DNA sequences of telomeres maintained in yeast

Janis Shampay*, Jack W. Szostak & Elizabeth H. Blackburn*

*Department of Molecular Biology, University of California, Berkeley, California 94720, USA
Dana-Farber Cancer Institute, and Department of Biological Chemistry, Harvard Medical School, Boston, Massachusetts 02115, USA

Telomeres, the ends of eukaryotic chromosomes, have long been recognized as specialized structures.

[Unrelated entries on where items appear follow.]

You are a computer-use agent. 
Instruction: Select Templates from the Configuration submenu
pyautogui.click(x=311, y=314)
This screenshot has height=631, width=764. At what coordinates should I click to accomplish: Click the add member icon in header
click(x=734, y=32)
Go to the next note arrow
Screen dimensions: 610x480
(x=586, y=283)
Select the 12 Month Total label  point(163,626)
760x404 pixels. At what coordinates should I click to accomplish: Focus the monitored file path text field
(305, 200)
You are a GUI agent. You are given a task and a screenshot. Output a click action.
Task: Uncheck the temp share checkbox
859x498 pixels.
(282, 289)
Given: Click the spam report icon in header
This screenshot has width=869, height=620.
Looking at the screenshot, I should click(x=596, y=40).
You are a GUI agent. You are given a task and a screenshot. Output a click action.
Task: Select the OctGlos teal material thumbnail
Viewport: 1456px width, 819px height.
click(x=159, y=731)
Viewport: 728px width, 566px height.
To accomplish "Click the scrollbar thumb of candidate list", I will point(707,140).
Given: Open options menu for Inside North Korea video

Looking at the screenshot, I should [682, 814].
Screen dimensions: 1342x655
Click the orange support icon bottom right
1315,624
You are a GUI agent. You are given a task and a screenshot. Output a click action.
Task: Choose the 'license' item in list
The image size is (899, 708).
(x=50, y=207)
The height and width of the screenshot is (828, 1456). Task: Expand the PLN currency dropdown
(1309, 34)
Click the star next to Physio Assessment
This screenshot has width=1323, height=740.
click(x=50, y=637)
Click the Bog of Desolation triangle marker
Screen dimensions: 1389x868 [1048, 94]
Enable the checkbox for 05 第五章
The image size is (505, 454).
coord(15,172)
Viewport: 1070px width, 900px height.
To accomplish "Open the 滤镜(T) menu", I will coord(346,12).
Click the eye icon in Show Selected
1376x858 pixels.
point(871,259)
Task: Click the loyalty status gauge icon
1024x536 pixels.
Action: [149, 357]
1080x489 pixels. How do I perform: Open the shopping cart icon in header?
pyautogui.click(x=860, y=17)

Their stability compared with broken ends of chromosomes1,2 suggested that they have properties which protect them from fusion, degradation or recombination1,3,4. Furthermore, a linear DNA molecule such as that of a eukaryotic chromosome must have a structure at its ends which allows its complete replication5–8, as no known DNA polymerase can initiate synthesis without a primer. At the ends of the relatively short, multi-copy linear DNA molecules found naturally in the nuclei of several lower eukaryotes, there are simple tandemly repeated sequences9–17 with, in the cases analysed, a specific array of single-strand breaks, on both DNA strands, in the distal portion of the block of repeats9,10,17. In general, however, direct analysis of chromosomal termini presents problems because of their very low abundance in nuclei. To circumvent this problem, we have previously cloned a chromosomal telomere of the yeast Saccharomyces cerevisiae on a linear DNA vector molecule18. Here we show that yeast chromosomal telomeres terminate in a DNA sequence consisting of tandem irregular repeats of the general form C1–3A. The same repeat units are added to the ends of Tetrahymena telomeres, in an apparently non-template-directed manner, during their replication on linear plasmids in yeast. Such DNA addition may have a fundamental role in telomere replication.